We were asked about the partnership with [indiscernible] . The partnership continues well from the operational point of view. We made several deals with [indiscernible] and are partners, which is a good sign. But it's worth mentioning that from the financial point of view for the company, the impacts are not yet so significant, but it's been a very good partnership because it generates an additional value for franchisees. They see value in that partnership because it increases the value of transactions and potential deals in their real estate offices, which contributes to the entire ecosystem.

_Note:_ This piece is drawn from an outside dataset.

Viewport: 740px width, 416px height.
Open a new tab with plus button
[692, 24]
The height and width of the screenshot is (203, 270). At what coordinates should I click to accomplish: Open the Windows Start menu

So these were the questions. If there are no further questions, we can turn over to Marcos for his final remarks.

M
Marcos Lopes
executive

Thank you all very much for attending the earnings conference call for the third quarter of 2023.

And I would like to close by saying that we are very happy to present the third best quarter in EBITDA margin since 2014 when there was a crisis in the real estate market. And since then, with the transformation of the company, seeking efficiency, increasing the revenue basis, franchisees. Now we are reaping the fruit of that effort with much higher efficiency. And today's scenario is still challenging, but we're certainly prepared to leverage on our revenues and improve results. As soon as the interest rates fall and the market gets better, the company is well prepared, diversified and reaching all states in Brazil plus the federal district. So we have a coverage, geographic coverage that is large, but still has room to improve. Several services added through the transformation that was made in this period and mainly with focus on efficiency, and this is something we will maintain.

Thank you very much and have a good afternoon.

Operator

The webinar for the results for LPS Brasil has ended. We thank you all for attending. Have a good afternoon.

[Statements in English on this transcript were spoken by an interpreter present on the live call.]